What am I supposed to get out of this? How else should I read into this situation? I know she's trying. I understand and appreciate this, but I can't help the way I am influencing what is and is not important to me. Should I not tell her these things? She knows I'm going to be going to great lengths to get into the things she likes. I'm trying. I'm in a whole new world too.
I like this girl. I can't help that. The thing is, if this is the way it's going to be (with her misinterpreting my motives and whatnot), then how long is it going to be before I get sick of defending myself? It's really not cool now being accused of shit I didn't mean. For instance, she read me this great mission statement. She outlined what it meant to be an educater. She spoke of passion but more of drive and realization of the path before her. I really got into it and stated so, but I gues I said the wrong thing because she thought I was looking down my nose at her. Belittling her goals in life, which is so far from the truth it's not funny. Maybe it's that she sees my own ability and gets intimidated. I'm not quite sure, but I'm the last person to shit all over someone else's work. I'd rather lend my own two cents and see how we can improve whatever it is they're bringing to me. Though I did my best to explain this to her, it still didn't stop her from throwing it in my face and reminding me of it whenever the subject of her work got brought up.
I just don't know what I can say anymore without fear that it might be the wrong thing then and there.
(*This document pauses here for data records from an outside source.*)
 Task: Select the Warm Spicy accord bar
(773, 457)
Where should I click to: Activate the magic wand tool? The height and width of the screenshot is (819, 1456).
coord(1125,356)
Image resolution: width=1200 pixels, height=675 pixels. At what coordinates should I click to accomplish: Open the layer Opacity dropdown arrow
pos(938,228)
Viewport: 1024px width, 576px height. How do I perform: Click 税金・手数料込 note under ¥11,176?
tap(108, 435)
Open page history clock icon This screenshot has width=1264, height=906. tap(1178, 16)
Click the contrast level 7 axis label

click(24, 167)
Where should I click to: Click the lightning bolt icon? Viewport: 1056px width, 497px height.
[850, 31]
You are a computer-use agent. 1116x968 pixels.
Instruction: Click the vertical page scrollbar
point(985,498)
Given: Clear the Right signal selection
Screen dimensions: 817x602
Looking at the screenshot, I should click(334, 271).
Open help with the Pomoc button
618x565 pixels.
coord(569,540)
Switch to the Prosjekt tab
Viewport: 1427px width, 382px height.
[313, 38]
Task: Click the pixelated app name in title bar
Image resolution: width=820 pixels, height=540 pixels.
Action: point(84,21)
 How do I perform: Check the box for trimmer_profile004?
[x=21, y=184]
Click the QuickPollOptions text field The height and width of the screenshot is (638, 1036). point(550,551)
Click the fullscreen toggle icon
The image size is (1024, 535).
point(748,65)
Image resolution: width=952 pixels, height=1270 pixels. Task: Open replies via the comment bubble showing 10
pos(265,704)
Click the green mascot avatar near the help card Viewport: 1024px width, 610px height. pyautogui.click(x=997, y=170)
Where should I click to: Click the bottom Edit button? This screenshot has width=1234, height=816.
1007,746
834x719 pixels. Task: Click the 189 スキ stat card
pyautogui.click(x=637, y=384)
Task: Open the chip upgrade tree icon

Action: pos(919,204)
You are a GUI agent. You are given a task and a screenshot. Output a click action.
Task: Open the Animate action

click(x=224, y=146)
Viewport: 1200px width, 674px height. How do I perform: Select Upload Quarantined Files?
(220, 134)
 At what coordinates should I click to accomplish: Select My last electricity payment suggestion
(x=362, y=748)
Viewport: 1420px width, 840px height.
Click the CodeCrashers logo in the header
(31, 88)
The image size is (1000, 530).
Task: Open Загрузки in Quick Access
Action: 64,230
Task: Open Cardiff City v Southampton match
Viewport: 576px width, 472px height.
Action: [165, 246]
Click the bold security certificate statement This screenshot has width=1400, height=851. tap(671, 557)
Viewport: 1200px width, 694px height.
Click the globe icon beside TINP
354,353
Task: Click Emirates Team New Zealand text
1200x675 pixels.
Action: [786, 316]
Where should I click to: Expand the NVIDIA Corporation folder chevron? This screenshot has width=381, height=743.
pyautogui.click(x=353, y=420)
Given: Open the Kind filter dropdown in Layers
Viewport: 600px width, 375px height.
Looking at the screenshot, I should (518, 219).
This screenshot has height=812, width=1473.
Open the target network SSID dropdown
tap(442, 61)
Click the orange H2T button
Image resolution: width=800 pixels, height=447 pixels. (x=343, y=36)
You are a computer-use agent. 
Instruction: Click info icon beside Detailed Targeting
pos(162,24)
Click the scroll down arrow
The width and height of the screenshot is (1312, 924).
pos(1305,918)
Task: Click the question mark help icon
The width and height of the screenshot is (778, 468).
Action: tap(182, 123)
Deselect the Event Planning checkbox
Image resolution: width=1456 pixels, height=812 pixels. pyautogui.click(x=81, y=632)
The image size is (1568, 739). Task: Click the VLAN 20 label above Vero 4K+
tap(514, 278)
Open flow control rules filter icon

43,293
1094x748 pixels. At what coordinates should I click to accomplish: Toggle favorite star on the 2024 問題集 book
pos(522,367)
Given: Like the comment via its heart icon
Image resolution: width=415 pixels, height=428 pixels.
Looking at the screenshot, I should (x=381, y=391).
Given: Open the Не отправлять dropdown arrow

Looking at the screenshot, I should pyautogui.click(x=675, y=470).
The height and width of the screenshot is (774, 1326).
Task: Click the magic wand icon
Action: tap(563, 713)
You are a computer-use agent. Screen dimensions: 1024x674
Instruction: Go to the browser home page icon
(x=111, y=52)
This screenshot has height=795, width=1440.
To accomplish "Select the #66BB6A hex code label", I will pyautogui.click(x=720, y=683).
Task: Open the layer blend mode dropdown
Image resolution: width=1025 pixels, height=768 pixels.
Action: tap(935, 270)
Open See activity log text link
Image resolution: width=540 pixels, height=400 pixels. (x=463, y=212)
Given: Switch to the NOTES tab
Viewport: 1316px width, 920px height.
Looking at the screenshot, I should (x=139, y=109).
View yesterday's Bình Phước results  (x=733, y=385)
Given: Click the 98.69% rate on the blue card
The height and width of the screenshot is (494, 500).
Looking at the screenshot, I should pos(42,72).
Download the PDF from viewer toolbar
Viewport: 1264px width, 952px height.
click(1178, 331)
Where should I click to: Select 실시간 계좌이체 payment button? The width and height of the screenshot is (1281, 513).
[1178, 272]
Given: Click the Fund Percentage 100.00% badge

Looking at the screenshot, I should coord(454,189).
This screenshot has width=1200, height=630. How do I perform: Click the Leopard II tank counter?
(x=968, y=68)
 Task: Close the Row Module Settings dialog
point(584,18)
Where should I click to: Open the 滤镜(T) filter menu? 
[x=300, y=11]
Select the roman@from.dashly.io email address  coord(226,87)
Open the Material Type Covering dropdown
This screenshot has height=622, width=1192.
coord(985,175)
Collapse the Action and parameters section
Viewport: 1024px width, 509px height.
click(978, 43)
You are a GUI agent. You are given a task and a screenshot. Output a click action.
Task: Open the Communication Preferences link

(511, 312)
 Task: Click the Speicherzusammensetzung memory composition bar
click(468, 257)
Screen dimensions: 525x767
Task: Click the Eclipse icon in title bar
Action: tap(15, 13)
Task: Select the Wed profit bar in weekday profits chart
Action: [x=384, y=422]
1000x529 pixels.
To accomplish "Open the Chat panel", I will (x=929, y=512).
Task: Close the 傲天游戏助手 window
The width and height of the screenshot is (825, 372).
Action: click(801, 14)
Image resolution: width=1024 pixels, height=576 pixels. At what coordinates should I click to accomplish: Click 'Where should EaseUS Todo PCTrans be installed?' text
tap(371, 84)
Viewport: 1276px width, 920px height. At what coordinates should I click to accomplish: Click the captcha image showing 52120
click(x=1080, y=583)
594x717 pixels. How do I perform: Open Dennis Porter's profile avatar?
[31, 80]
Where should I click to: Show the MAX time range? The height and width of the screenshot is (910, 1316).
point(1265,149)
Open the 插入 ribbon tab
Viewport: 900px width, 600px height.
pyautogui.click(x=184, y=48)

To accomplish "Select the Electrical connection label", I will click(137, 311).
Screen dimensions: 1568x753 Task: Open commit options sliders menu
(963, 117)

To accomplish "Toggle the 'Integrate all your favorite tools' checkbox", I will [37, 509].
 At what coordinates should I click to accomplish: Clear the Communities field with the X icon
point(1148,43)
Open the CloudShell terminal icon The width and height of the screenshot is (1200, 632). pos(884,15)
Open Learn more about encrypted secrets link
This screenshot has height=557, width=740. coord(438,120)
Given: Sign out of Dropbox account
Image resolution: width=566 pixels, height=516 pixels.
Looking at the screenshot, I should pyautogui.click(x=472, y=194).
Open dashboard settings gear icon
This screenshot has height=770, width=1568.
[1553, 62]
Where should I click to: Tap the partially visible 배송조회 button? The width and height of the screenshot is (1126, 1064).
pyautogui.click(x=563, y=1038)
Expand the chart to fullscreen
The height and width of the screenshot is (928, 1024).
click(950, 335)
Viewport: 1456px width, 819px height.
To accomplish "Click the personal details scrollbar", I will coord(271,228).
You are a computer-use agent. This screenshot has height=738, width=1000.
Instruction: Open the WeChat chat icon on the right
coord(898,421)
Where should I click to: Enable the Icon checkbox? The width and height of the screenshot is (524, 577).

And that's not to be misinterpretted as meaning that everything I say is taken the wrong way... but... fuck, that's exactly what I mean. This is all just serves to remind me about a certain incident when a certain one of her* friends made a certain unflattering comment. I got pissed and very hurt and when I got the opportunity, I expressed this to her. She quickly explained that that wasn't how the comment was said or meant and that it was an attempt at humor (something that wasn't explained when I was first told the story, nor was the tone really there in the telling). I let it go, sure I was worked up, but I realized that I flew off the handle over a misunderstanding and I dropped it. No hard feelings, no nothing.
It's just seems as though for everyone of those things I have to let go and drop, there are at least three or four instances where I have to essentially defend myself or what I said. I'm supposed to understand, she* apparently is not. You know what, I'm done with this. I'm just going to take a little break, take a deep breath, and see what happens. I'm sick of playing this role. We're both trying to please people that are ntohing like the people we've dated in the past. There's going to be friction. This isn't going to be easy. Nothing worth having ever is. So let's just leave it at that.
Chill out, roll with the punches, and hope she discovers that you're just you and not someone trying to make her anything she's not. And on those things that require some change, just remember that it's all about compromises and not to be unwilling to give a little more yourself.